Required work ▸
Find every line in the records below that contains the string "height", and copy each one. Case counts.

Records ▸
* Start *
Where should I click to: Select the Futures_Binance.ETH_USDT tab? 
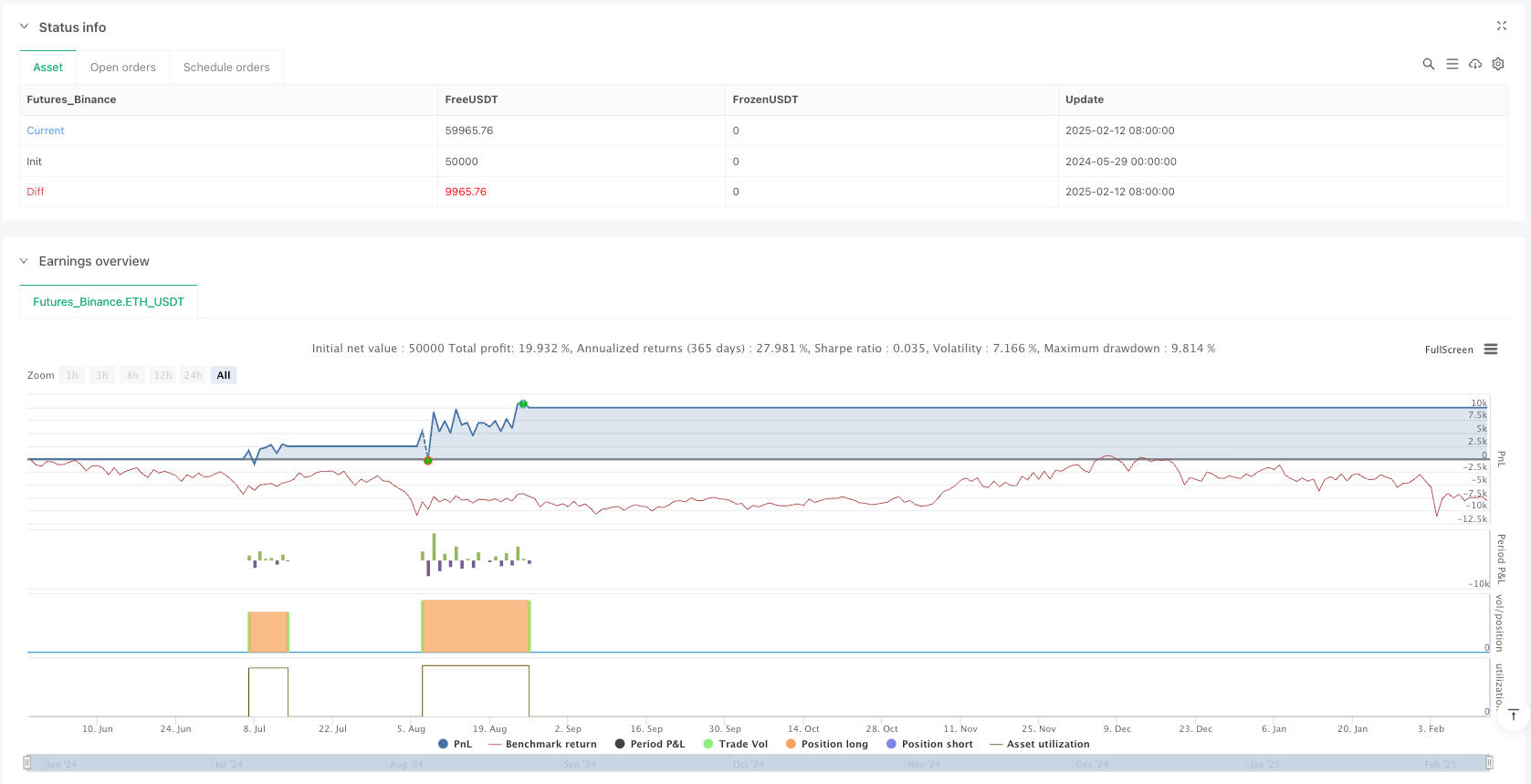pos(109,302)
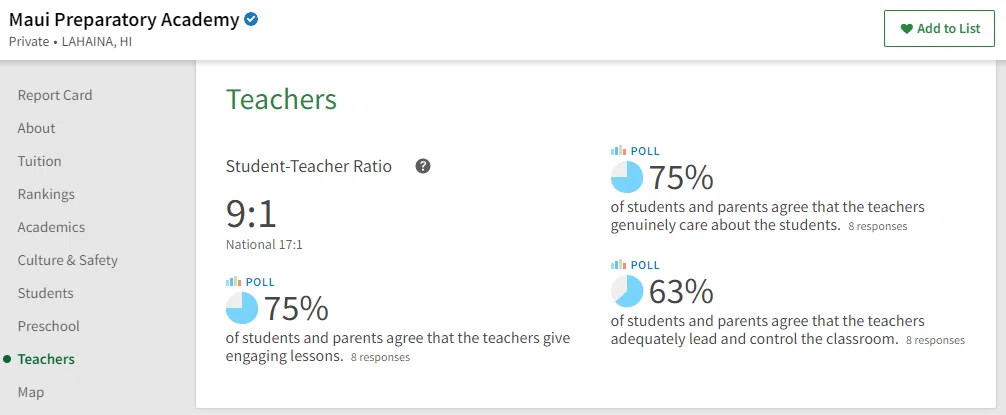Navigate to Academics section
The height and width of the screenshot is (415, 1006).
(x=51, y=227)
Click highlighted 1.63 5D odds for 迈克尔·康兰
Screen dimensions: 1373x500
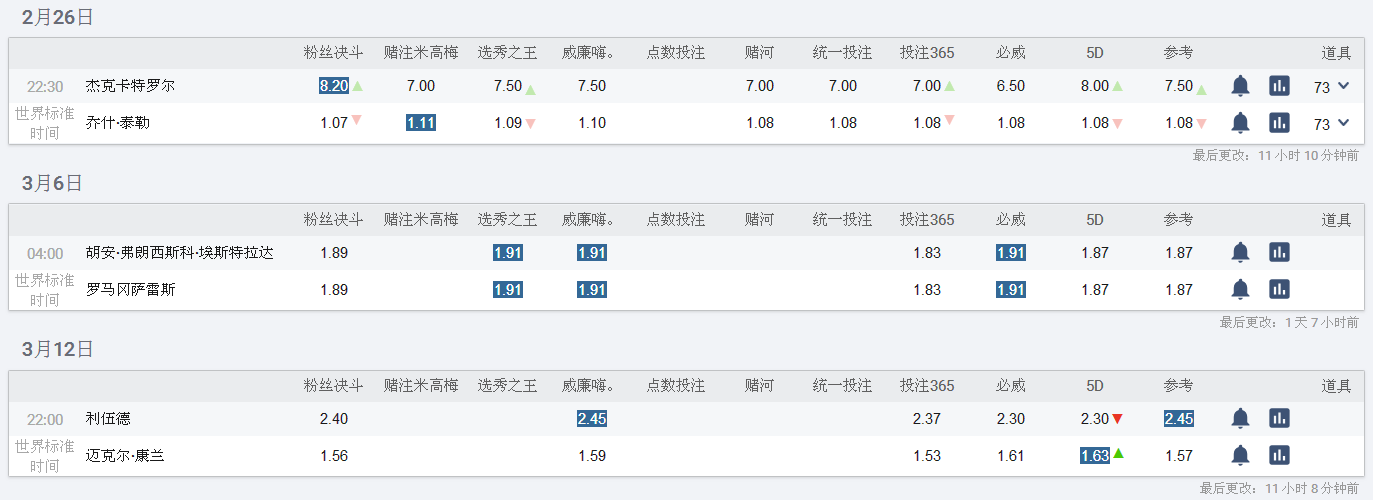[x=1095, y=455]
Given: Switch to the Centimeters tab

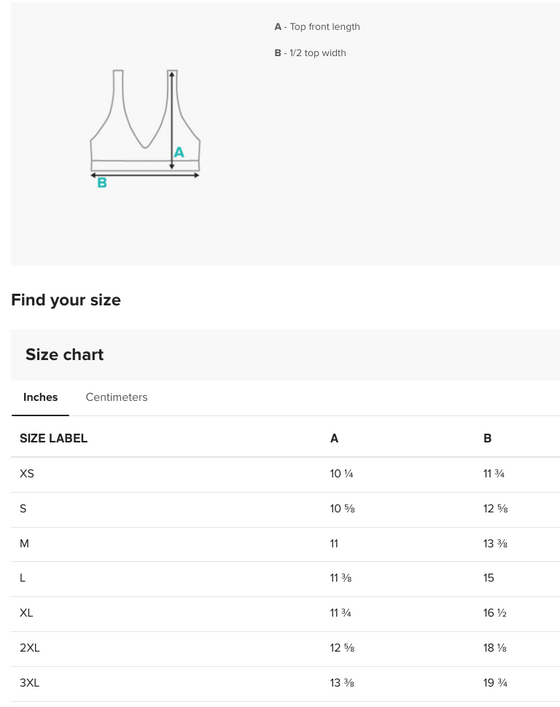Looking at the screenshot, I should [x=116, y=397].
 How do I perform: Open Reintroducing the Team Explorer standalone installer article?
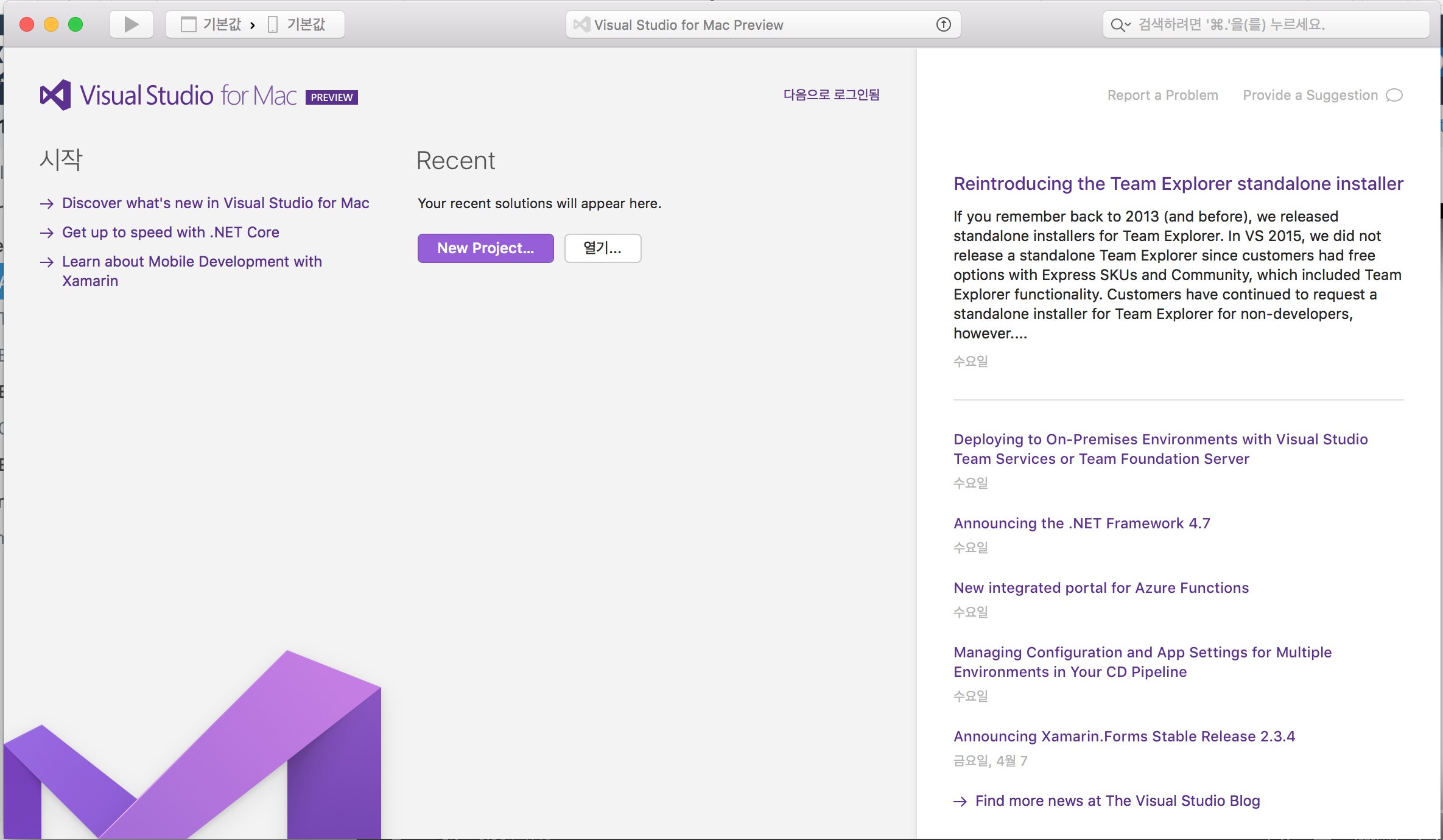tap(1178, 184)

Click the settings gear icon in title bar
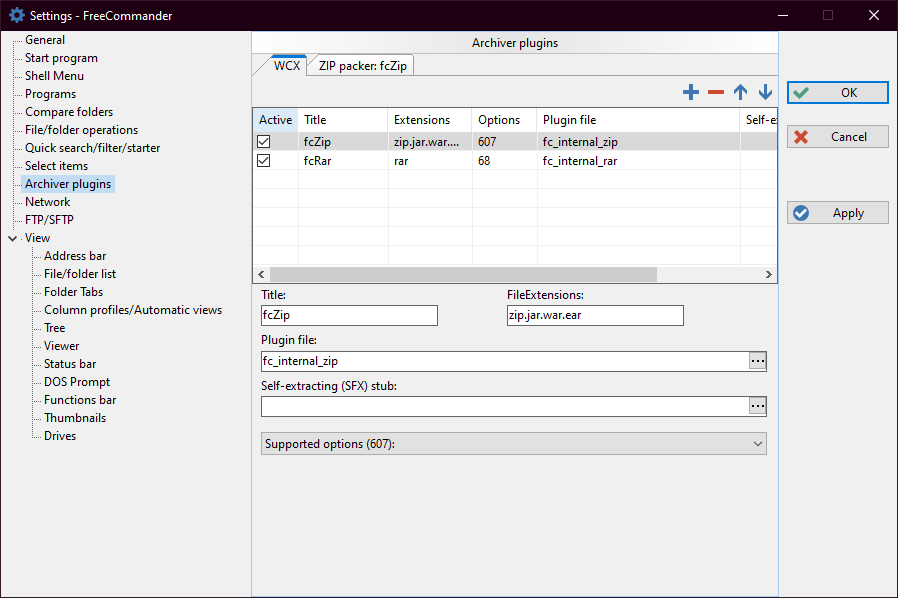[16, 15]
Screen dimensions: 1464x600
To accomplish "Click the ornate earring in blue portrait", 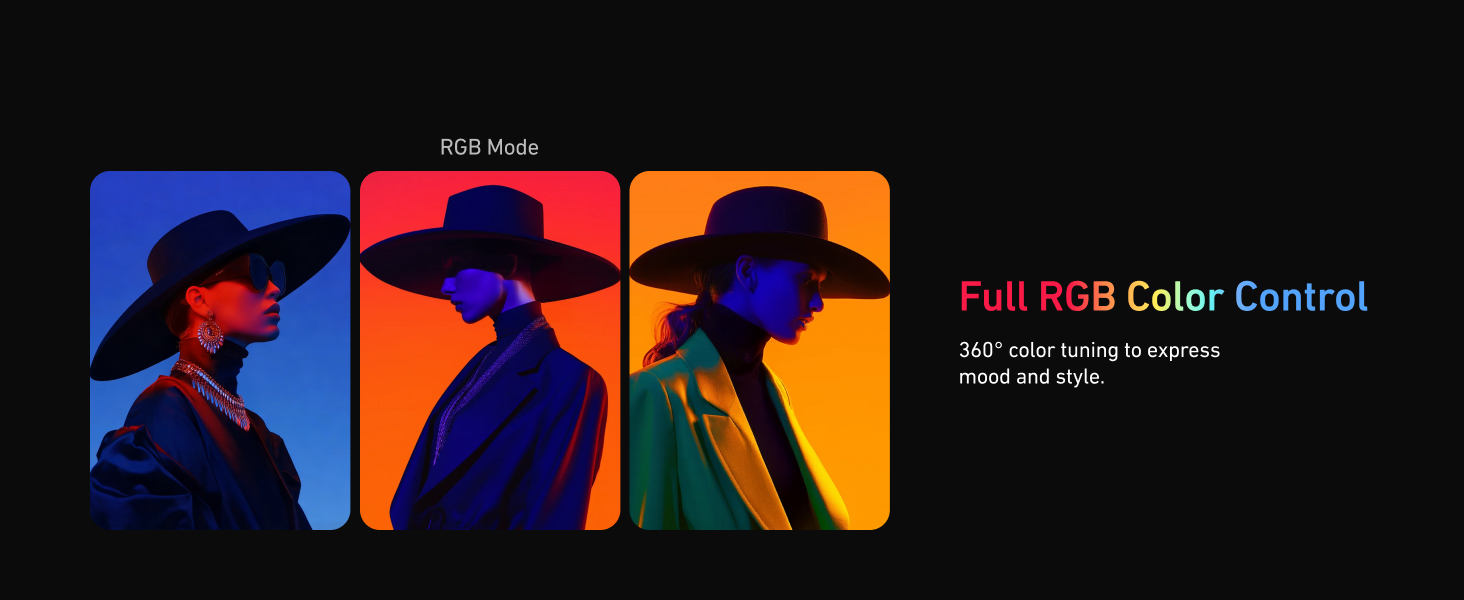I will (210, 333).
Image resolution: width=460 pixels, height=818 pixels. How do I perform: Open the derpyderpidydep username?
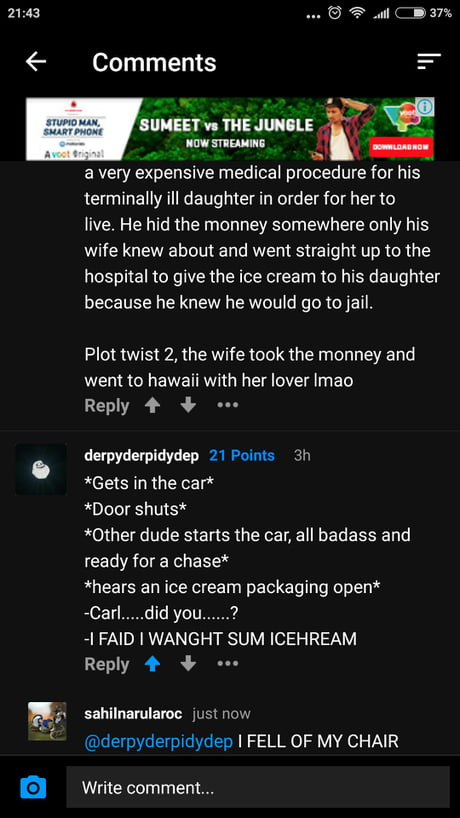141,455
* End *
Result ▸
The height and width of the screenshot is (415, 1006).
Image resolution: width=460 pixels, height=818 pixels. How do I perform: Open the derpyderpidydep username?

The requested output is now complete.